Your goal: Retype the section of the drilling fluid passage starting at "In the method" and ending at "oil is added.", word for word.

Excerpt provided:
════════

In the method of the present invention a material, such as barium sulfate, calcium carbonate, sodium tungstate or sodium iodide, is added to the drilling fluid in sufficient quantities to obtain a drilling fluid that has an effective atomic number that is different than the effective atomic number of the connate fluids, that is, brine and hydrocarbons, in the rock formation surrounding the borehole. Generally, an effective atomic number greater than approximately 7.5 is suitable for most applications. If the drilling fluid is oil based rather than water based, then a material such as iodated oil is added.

One scan is performed at an energy that is low enough to be predominantly in the photoelectric region, that is, less than 80 keV mean energy, and the other scan is performed at an energy that is high enough to be predominantly in the Compton region, that is, greater than 80 keV mean energy. Either pre-imaging or post-imaging techniques can be applied to the attenuation coefficients obtained by the dual energy scans to determine the effective atomic number of the core sample. The depth of invasion of the drilling fluid into the core can be determined by an operator who reviews the atomic image to determine the invasion for each cross section analyzed. Alternatively, the CAT system controller and data processing equipment can implement a method which automatically determines the portion of the core that has been invaded by the drilling fluid. In this method the average effective atomic number is determined for a reference area near the center of the core sample and for a plurality of areas that are positioned at different distances from the center of the core sample. The average effective atomic number for the reference area is compared with the average effective atomic number for the plurality of areas to determine which of the plurality of areas has an average effective atomic number that is greater than the average effective atomic number of the reference area by a predetermined amount as an indication of the depth of drilling fluid invasion.

════════

[Rows of pointing data]
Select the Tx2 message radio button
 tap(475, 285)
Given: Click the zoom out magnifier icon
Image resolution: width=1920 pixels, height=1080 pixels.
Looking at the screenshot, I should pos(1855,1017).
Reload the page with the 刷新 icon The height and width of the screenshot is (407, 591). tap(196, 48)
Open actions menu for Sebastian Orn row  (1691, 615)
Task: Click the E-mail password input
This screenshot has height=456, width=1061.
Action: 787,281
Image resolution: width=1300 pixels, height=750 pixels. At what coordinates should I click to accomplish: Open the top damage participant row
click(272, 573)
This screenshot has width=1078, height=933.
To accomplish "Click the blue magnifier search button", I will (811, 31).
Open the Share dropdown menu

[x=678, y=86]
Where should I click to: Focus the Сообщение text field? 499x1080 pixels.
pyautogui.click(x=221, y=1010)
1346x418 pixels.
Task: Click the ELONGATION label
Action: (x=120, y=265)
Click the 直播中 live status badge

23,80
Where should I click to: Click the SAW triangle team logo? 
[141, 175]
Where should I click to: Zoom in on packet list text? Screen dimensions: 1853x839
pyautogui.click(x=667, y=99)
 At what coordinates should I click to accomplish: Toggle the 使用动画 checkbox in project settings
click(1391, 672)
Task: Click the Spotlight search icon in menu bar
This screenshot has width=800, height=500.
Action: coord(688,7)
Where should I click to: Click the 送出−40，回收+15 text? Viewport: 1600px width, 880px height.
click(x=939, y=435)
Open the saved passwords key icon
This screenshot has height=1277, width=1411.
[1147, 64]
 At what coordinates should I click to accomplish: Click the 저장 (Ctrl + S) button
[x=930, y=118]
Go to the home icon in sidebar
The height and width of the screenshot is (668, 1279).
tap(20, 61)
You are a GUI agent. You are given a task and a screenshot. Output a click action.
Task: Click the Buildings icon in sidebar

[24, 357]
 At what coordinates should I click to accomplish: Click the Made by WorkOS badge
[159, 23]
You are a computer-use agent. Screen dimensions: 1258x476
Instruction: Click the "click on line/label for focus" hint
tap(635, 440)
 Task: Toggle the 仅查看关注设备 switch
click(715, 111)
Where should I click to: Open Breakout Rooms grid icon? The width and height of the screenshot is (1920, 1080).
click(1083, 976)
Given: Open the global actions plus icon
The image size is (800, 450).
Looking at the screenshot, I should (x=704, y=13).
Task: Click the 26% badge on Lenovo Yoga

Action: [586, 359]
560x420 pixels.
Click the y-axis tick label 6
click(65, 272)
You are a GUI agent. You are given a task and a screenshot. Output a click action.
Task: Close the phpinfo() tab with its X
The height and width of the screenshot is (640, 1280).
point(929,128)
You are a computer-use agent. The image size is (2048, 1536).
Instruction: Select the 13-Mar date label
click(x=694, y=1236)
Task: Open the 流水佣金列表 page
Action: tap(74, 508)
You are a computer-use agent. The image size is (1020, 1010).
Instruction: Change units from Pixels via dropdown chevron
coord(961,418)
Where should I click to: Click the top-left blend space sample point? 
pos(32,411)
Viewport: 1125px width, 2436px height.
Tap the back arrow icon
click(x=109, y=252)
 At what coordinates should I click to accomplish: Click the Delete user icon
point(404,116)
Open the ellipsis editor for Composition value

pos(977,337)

════════

Result for this exercise:
In the method of the present invention a material, such as barium sulfate, calcium carbonate, sodium tungstate or sodium iodide, is added to the drilling fluid in sufficient quantities to obtain a drilling fluid that has an effective atomic number that is different than the effective atomic number of the connate fluids, that is, brine and hydrocarbons, in the rock formation surrounding the borehole. Generally, an effective atomic number greater than approximately 7.5 is suitable for most applications. If the drilling fluid is oil based rather than water based, then a material such as iodated oil is added.